● **REQUIRED ACTIONS**
1. Reproduce verbatim the portion of the bitfield patch discussion that begins at the words "On Sat, Sep" and ends after the words "added a comment.".
2. In the bitfield patch discussion, what kind of analysis is identified as needed to address this issue in LLVM?

● **DOCUMENT TEXT**
══════════════════════════════
[PATCH] D36562: [Bitfield] Make the bitfield a separate location if it has width of legal integer type and its bit offset is naturally aligned for the type

Wei Mi via cfe-commits cfe-commits at lists.llvm.org
Sun Sep 3 13:44:41 PDT 2017


On Sat, Sep 2, 2017 at 6:04 PM, Hal Finkel <hfinkel at anl.gov> wrote:
>
> On 08/22/2017 10:56 PM, Wei Mi via llvm-commits wrote:
>>
>> On Tue, Aug 22, 2017 at 7:03 PM, Xinliang David Li <davidxl at google.com>
>> wrote:
>>>
>>>
>>> On Tue, Aug 22, 2017 at 6:37 PM, Chandler Carruth via Phabricator
>>> <reviews at reviews.llvm.org> wrote:
>>>>
>>>> chandlerc added a comment.
>>>>
>>>> I'm really not a fan of the degree of complexity and subtlety that this
>>>> introduces into the frontend, all to allow particular backend
>>>> optimizations.
>>>>
>>>> I feel like this is Clang working around a fundamental deficiency in
>>>> LLVM
>>>> and we should instead find a way to fix this in LLVM itself.
>>>>
>>>> As has been pointed out before, user code can synthesize large integers
>>>> that small bit sequences are extracted from, and Clang and LLVM should
>>>> handle those just as well as actual bitfields.
>>>>
>>>> Can we see how far we can push the LLVM side before we add complexity to
>>>> Clang here? I understand that there remain challenges to LLVM's stuff,
>>>> but I
>>>> don't think those challenges make *all* of the LLVM improvements off the
>>>> table, I don't think we've exhausted all ways of improving the LLVM
>>>> changes
>>>> being proposed, and I think we should still land all of those and
>>>> re-evaluate how important these issues are when all of that is in place.
>>>
>>>
>>> The main challenge of doing  this in LLVM is that inter-procedural
>>> analysis
>>> (and possibly cross module) is needed (for store forwarding issues).
══════════════════════════════
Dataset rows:
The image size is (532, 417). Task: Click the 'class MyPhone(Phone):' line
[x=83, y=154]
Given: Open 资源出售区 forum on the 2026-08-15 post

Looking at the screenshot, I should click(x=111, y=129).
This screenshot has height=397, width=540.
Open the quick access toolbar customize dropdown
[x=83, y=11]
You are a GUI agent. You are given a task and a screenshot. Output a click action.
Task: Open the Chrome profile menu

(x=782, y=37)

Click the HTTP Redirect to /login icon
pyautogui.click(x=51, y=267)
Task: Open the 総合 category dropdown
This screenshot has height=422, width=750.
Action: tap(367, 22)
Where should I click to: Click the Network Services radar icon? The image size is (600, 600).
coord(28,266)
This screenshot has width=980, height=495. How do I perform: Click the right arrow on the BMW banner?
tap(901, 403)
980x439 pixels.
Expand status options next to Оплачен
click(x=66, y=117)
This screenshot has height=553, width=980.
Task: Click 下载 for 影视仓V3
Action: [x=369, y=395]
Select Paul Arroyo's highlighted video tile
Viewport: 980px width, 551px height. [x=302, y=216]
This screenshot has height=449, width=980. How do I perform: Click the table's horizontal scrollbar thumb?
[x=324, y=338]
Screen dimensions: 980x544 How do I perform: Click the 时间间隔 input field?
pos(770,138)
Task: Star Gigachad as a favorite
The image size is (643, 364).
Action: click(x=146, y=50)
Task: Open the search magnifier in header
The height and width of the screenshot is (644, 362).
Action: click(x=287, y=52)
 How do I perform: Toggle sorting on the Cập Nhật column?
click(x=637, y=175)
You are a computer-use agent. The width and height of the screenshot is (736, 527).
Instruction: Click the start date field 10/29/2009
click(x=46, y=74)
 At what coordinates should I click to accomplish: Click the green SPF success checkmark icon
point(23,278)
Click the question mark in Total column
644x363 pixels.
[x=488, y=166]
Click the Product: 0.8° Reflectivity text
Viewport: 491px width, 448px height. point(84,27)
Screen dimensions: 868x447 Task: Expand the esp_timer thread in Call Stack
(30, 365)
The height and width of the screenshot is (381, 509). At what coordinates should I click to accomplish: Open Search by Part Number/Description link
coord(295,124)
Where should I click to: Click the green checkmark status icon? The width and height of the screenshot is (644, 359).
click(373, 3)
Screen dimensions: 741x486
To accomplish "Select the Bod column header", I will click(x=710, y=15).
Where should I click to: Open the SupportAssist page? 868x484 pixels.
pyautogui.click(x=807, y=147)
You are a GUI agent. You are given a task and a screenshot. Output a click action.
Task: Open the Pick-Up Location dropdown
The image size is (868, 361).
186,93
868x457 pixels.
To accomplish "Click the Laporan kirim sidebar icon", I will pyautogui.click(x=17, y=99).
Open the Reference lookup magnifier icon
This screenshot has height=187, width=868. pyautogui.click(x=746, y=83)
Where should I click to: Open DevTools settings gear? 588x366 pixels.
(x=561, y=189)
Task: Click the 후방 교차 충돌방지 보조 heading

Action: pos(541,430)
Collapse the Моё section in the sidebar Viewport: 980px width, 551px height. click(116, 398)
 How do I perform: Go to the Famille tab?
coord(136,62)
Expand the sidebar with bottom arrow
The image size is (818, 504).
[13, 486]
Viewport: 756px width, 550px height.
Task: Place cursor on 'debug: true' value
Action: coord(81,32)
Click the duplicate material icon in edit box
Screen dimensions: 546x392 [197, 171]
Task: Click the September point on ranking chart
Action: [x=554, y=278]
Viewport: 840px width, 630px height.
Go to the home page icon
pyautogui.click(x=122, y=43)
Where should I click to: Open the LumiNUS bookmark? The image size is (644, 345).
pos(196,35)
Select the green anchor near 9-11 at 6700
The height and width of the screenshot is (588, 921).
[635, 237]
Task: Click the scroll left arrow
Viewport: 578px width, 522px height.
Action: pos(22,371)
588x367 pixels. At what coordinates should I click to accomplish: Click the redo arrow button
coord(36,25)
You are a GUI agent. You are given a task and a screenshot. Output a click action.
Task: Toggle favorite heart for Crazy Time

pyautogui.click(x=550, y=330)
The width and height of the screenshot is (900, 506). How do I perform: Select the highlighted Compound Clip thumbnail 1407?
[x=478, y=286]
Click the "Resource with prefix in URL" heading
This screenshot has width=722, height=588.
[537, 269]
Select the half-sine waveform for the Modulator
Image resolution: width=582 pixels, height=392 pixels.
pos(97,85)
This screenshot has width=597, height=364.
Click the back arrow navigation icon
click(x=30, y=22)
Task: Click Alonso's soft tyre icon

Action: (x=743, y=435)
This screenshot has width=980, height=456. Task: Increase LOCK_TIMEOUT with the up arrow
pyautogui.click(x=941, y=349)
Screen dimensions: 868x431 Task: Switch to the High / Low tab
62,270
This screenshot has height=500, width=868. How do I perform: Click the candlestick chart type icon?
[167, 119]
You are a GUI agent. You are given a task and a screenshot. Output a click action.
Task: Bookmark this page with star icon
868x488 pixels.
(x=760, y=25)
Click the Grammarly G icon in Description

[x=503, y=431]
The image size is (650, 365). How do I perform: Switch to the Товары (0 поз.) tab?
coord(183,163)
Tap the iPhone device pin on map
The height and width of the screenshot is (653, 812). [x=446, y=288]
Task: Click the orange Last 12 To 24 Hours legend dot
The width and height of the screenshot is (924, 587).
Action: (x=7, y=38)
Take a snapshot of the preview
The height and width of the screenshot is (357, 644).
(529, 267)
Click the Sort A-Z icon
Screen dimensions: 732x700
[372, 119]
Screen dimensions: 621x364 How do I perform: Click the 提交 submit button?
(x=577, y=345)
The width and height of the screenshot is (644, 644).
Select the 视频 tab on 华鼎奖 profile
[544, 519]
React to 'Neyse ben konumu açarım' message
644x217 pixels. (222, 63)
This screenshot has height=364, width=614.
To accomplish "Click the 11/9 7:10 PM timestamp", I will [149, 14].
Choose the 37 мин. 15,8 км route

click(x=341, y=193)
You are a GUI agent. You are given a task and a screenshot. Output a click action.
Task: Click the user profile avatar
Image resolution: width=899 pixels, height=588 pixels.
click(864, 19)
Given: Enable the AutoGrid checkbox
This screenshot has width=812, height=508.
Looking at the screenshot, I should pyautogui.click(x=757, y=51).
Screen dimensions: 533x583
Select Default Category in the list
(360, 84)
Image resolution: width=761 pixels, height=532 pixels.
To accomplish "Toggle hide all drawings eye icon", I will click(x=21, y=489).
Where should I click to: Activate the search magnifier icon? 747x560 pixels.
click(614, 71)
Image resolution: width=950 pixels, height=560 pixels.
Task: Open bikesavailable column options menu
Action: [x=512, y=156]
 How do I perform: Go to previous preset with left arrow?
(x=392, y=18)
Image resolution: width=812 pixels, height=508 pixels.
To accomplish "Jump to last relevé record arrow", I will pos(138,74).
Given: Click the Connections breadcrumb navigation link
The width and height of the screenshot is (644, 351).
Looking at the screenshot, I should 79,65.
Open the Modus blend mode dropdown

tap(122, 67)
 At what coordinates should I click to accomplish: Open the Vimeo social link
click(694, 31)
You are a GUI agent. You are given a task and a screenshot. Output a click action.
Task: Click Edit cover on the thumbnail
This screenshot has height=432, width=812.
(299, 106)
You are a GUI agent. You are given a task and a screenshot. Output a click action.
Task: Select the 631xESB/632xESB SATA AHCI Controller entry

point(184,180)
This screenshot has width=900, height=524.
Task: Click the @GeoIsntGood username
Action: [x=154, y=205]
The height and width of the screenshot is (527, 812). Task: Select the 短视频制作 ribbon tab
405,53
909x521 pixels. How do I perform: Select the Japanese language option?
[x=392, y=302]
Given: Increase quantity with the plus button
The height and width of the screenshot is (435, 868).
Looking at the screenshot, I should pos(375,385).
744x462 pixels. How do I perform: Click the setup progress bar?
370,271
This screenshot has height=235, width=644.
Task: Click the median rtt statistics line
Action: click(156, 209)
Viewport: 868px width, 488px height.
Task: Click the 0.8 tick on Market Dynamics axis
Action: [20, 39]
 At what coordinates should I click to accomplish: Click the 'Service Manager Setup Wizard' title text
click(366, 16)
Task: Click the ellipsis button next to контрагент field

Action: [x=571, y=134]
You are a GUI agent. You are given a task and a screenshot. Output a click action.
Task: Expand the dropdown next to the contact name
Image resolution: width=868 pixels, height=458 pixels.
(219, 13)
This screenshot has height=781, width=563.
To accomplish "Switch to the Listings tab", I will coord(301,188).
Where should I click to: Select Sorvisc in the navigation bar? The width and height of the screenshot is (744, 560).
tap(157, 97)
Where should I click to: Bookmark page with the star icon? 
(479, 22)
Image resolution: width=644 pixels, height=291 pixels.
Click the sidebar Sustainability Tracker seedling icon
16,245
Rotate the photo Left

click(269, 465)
══════════════════════════════
● **RESPONSE LIST**
1.
On Sat, Sep 2, 2017 at 6:04 PM, Hal Finkel <hfinkel at anl.gov> wrote:
>
> On 08/22/2017 10:56 PM, Wei Mi via llvm-commits wrote:
>>
>> On Tue, Aug 22, 2017 at 7:03 PM, Xinliang David Li <davidxl at google.com>
>> wrote:
>>>
>>>
>>> On Tue, Aug 22, 2017 at 6:37 PM, Chandler Carruth via Phabricator
>>> <reviews at reviews.llvm.org> wrote:
>>>>
>>>> chandlerc added a comment.

2. Inter-procedural analysis, possibly cross-module, is needed for store forwarding issues.